Neil Greenberg, PhD, Manager, Regulatory Affairs, Clinical Chemistry Systems, Ortho-Clinical Diagnostics, a Johnson & Johnson Company, will talk about how thin films changed the way routine chemistry tests are performed in hospital clinical laboratories.

As late as the 1970s, identifying substances in a patient's blood meant withdrawing large amounts of blood, a procedure that was especially difficult for young children and elderly patients. Eastman Kodak Company revolutionized laboratory medicine and clinical chemistry with the invention of thin films, microchips of coated film that provided a much more convenient way of performing these same blood tests, generating much less waste and requiring only a small fraction of the amount of blood needed previously. These specially coated films use the same base material as photographic film but contain specific reagent layers needed to produce a chemical reaction with the substance the clinical laboratory is testing for, such as blood glucose.
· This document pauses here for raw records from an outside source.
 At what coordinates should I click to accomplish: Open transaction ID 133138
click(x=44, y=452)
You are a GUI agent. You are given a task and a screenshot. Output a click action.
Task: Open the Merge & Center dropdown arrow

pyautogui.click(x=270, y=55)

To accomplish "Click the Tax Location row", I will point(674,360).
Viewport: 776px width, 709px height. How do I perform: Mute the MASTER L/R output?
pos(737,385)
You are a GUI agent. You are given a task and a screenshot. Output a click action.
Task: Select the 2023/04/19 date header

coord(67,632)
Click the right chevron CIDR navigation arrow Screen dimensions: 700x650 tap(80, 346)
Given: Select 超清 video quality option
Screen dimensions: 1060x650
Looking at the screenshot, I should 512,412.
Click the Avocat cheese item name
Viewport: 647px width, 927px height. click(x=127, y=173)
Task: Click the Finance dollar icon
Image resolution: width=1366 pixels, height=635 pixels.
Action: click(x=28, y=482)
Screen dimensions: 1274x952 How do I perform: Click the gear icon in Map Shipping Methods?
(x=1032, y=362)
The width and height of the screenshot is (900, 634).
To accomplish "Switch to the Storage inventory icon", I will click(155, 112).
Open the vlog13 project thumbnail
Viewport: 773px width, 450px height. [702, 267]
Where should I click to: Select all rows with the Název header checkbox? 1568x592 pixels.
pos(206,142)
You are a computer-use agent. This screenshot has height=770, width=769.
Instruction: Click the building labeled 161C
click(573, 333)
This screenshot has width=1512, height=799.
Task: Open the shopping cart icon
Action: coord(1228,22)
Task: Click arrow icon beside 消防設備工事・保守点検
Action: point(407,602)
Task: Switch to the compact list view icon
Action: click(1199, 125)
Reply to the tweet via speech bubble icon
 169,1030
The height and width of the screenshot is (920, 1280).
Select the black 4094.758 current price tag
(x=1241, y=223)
This technology is now commercialized by Johnson & Johnson and accounts for a large percentage of such tests performed today by hospital laboratories.

Greenberg joined Eastman Kodak in 1978 and has held various managerial roles in manufacturing and quality assurance for the Ortho-Clinical Diagnostics (a Johnson & Johnson Company) VITROSTM line of in vitro diagnostic products. As manager of Kodak's Reference Laboratory, he became actively involved in international standardization of measurement procedures and reference materials for laboratory medicine in the early 1980s, and continues to work actively with the National Committee for Clinical Laboratory Standards (NCCLS) and the American Association for Clinical Chemistry (AACC) on various aspects of measurement standardization for in vitro diagnostics.